Increasing effectiveness of Testing based on Cloud solutions – Testing has continued to impose various challenges during SAP implementation, releases and upgrades etc. One of the common challenges with traditional on-premise landscape is the lack of availability of a Testing environment with data almost similar to what we have in the Production environment. There is not enough ROI to maintain a Training server / infrastructure with capacity close to that of Production environment, since the same is not used optimally before any major go-live, release etc. Hence it makes sense for some organizations to provision their Testing system on the cloud where a copy of the production data is made to create a Test system on the cloud (assuming that there is secure connectivity between on-premise and the cloud environment). This enables the organization to test (both integration test and regression test) their changes in an environment that is very similar to the actual Production environment. After the test cycles are completed, this Test environment can be decommissioned. Thus the organizations can avoid the capital expenditures along with the maintenance efforts of any on-premise Training environment.

Integrate leading SaaS solutions with on-premise backend SAP systems – SaaS solutions are gaining in prominence as they offer best-in-class solutions for specific business functions which otherwise would take a longer time to build / implement in-house. At the same time, there are a significant number of organizations with an investment behind on-premise SAP / ERP solutions. Hence there is always a need to find out an option to see if organizations can leverage their investments behind an on-premise solution, while at the same time using innovative solutions on the cloud. For example SuccessFactors BizX is extremely popular for its offerings around Talent Management (covering areas like Recruiting, Performance, Compensation, Learning etc.), Workforce Analytics etc.

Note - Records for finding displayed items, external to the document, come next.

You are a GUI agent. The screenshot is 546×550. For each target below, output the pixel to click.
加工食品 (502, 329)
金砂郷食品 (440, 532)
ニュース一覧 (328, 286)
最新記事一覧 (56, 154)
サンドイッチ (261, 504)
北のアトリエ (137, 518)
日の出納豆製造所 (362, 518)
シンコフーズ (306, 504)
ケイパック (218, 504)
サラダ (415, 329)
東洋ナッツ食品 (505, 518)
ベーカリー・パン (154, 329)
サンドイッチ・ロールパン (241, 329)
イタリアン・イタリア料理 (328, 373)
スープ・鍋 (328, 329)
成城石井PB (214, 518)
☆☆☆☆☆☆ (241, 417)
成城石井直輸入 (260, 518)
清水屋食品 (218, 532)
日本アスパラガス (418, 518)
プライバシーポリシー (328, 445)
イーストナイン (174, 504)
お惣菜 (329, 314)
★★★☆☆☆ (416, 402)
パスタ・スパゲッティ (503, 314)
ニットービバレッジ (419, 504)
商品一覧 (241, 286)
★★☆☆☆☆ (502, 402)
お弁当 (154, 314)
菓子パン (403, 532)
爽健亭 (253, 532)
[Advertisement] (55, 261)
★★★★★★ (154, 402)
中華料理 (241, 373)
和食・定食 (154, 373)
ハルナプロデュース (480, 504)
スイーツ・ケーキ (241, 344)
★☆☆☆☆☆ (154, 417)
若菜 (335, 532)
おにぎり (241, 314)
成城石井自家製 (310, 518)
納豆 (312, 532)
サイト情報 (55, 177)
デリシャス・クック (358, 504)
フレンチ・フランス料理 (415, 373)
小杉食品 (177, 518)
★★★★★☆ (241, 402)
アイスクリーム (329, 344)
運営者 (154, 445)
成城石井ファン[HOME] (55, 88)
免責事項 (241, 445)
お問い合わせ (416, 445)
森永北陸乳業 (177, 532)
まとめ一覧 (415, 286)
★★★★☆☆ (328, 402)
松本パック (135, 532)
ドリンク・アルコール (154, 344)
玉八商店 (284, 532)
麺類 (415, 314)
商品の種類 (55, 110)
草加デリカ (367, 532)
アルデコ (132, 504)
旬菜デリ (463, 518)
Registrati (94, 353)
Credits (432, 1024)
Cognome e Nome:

Hence, under the Hybrid model we can expect to find organizations using SAP ERP HCM on premise for some of the core HCM processes but using the SuccessFactors HCM suite for talent management, workforce analytics etc. The acceptability of such a hybrid model is gaining prominence with emerging integration technologies. For example, SAP’s rapid-deployment solution for SAP ERP HCM integration to the SuccessFactors Business Execution (BizX) can automatically transfer HR data (employee information, compensation data, and workforce analytics etc.) from on-premise ERP HCM system to the SuccessFactors instance in the cloud. The RDS enhances the speed and reliability of data transfers between on-premise and cloud solutions with help of mapping templates over customized files. Similarly there is other popular integration technology like IBM WebSphere Cast Iron that offers easy integration (based on configurable integration templates, rather than customized codes for integration) between SAP and other cloud-based solutions like IBM Kenexa, Salesforce.com etc.

Before I conclude this blog, I would like to mention that the suggestions or thoughts that have been put up here are my personal opinions about Hybrid Cloud model related benefits, based on my self-study / research of several articles / white-papers and blogs etc.